In humans, an increased synthesis of reactive oxygen species (ROS) may be a relevant cause of amplification of physiologic processes resulting in inflammatory organ damage or neoplasia.
Efficient anti-oxidative systems targeting oxidative stress are thus essential to prevent tissue damage. In plasma, proteins proved to be the first line of defence against ROS and albumin, the highest concentration plasma protein, has a key role in this antioxidant function. Recent studies have clearly documented that albumin oxido-redox potential changes upon oxidation by different oxidants thus becoming a deputy biomarker of this process.
ROS react primarily with the free 34 Cysteine ( 34 Cys) residue of albumin to form two reversible intermediate derivatives, sulfenic-(SOH-alb) and sulfinic acid (SO 2 H-alb), resulting in sulfonic acid (SO 3 H-alb), the final stable product of the reaction.

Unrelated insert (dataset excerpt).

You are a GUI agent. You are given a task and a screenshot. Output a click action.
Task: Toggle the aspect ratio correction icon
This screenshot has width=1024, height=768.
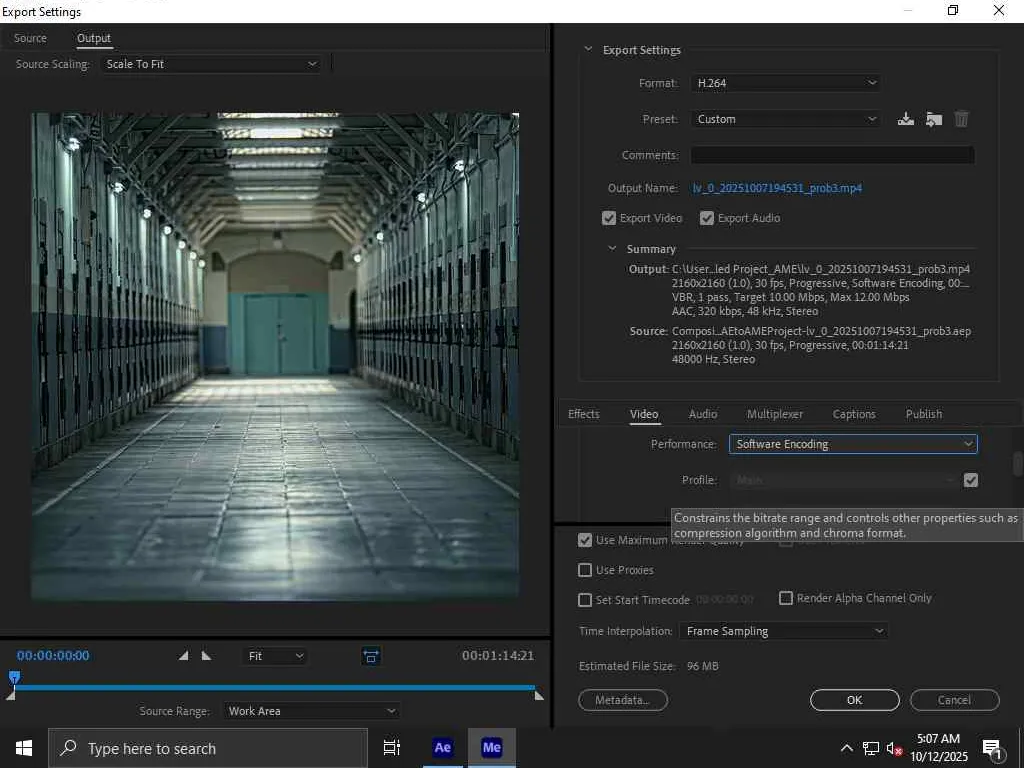point(371,656)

Upon stable oxidation (SO 3 H-alb), albumin properties are altered: the protein becomes more susceptible to trypsin digestion and is degraded faster compared to the non-oxidized counterpart.
The present review focuses on the characterization of albumin chemical changes induced by ROS, their relevance in human pathology and the most recent advances in the approach to oxidation adduct analysis.